Se você é como eu e gosta de assistir a filmes e documentários que envolvem trapaças, intrigas, ações na Bolsa e sentimentos menos nobres colocados no altar e se você gostou dos filmes Wall Street: Poder e cobiça e Wall Street: o dinheiro nunca dorme, certamente vai gostar da dica que vou lhe dar hoje. Envolve terapias para doenças raras (TDR), ganância e homens inescrupulosos. E aconteceu na vida real! O RELATO A SEGUIR NÃO CONTÉM SPOILERS.
Trata-se de Remédio Amargo (Drug Short) segundo episódio da primeira temporada de Na Rota do Dinheiro Sujo (Dirty Money), uma produção da Netflix de 2018.
Mas, do que se trata este episódio? Basicamente é a história real de vendedores a descoberto (short sellers) do distrito financeiro de Nova Iorque (Wall Street) que denunciam um golpe até então ignorado pelas agências reguladoras dos EUA: grandes empresas farmacêuticas enganando pacientes que precisam de medicamentos que salvam vidas.
Ok, você deve estar se perguntando: o que seria um vendedor a descoberto? Basicamente é alguém (trader) que opera na Bolsa de Valores realizando vendas a descoberto de ações (VAD). Não entendeu ainda? Então leia o material abaixo.
VAD consistem na venda de um ativo financeiro (no caso, papéis) que o trader não possui. O trading é o ato de operar na compra e venda de ações em curto prazo, em uma plataforma online de trade. Esta operação é feita pelo/a trader.
E como funcionam as VAD?
- O/a trader usa o ativo (papéis) “emprestado” pela sua corretora de valores.
- Em seguida, ele faz a venda destes ativos no momento em que vislumbra antecipadamente uma queda no preço desses mesmos ativos.
- Ao encerrar sua VAD, o trader “resgata” (compra de volta) oportunamente o título que tinha vendido e o devolve à corretora.
- O investidor (cliente da corretora) ganha com a diferença entre o preço de venda e o preço de compra, e paga uma comissão à corretora, que “emprestou” o instrumento (papéis) para o seu trader realizar o trading.
No episódio, o destaque fica por conta de Fahmi Quadir, uma jovem brilhante de naturalidade bengalesa (Bangladesh), com doutorado em topologia algébrica, que atua como short seller na Bolsa de Nova Iorque e comanda um fundo de proteção (hedge fund), denominado Safkhet Capital. No Brasil, não temos hedge funds. Aqui eles ganham a forma de fundo multimercado.
Na maioria das vezes, short-sellers não gozam de boa reputação na Bolsa, por sua atuação estar relacionada à especulação financeira. Mas, como em tudo na vida, o conhecimento dos Vendedores a Descoberto pode ser usado para o bem ou para o mal. No caso de Fahmi, retratado no documentário, acabou servindo para o bem.
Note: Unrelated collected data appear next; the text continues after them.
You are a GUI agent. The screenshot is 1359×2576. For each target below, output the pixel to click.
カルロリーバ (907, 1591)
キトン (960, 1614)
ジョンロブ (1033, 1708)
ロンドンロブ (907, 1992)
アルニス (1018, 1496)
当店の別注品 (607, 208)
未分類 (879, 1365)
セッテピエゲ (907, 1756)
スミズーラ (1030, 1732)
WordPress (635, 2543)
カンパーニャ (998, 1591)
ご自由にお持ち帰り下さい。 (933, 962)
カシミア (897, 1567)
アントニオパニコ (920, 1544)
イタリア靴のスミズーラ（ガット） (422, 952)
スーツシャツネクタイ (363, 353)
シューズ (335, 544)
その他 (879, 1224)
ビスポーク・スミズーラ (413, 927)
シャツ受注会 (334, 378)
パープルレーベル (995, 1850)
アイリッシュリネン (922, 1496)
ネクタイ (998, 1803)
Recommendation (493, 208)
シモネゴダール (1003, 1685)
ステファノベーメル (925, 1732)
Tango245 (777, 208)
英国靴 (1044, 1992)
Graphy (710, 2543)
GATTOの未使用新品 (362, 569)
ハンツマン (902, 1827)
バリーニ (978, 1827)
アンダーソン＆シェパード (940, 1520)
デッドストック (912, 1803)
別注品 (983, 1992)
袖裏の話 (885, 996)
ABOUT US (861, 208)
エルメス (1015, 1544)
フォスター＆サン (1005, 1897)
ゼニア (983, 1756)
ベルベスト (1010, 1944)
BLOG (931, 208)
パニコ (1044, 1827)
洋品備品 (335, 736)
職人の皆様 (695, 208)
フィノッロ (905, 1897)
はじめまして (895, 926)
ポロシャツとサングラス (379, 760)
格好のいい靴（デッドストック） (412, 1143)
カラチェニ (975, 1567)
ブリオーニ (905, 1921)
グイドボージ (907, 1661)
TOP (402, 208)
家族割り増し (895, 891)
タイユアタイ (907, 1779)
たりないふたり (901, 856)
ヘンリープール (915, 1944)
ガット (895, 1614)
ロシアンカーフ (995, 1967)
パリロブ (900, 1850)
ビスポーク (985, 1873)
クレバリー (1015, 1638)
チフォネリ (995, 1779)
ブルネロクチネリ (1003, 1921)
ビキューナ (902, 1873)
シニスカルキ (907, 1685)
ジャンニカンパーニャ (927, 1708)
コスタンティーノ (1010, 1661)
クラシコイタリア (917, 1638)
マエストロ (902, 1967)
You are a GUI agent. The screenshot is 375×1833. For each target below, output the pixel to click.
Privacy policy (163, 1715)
É filme de mocinho e bandido. O mocinho é Fahmi. O bandido? Bem, vocês podem imaginar quem seja.
Com a ajuda de outros short-sellers e jornalistas, Fahmi simplesmente revelou ao mundo as operações não propriamente criminosas (e isso é chocante!), mas bastante pouco éticas e imorais da Valeant Pharmaceuticals, contribuindo para uma queda vertiginosa de suas valorizadíssimas ações, em 2018. No mesmo ano, a Valeant mudou seu nome para Bausch Health Companies. No Brasil esta possui um escritório comercial em São Paulo
Mas qual era o modus operandi da Valeant que Fahmi desbaratou? O caso traz à tona as estratégias adotadas pelos dirigentes de algumas empresas farmacêuticas para aumentar a sua rentabilidade, sendo a mais expressiva delas o realizar fusões e aquisições de outras empresas de menor porte, reduzir drasticamente seu investimento em Pesquisa & Desenvolvimento, e aumentar indiscriminadamente o preço de diversos medicamentos, com o objetivo único de aumentar o lucro para os acionistas, mas com consequências trágicas para a sociedade.
Há quem prefira acreditar que as funestas práticas da Valeant sejam a exceção e não a regra num dos ramos mais lucrativos do mercado. Não é bem assim. Se a maioria destas empresas prefere optar pela ética na condução de seus negócios, outras não agem pelo mesmo critério. É o que veremos em outras matérias nesse blog.
Em tempo: Remédio amargo se concentra no caso de dois medicamentos órfãos para tratar a doença de Wilson.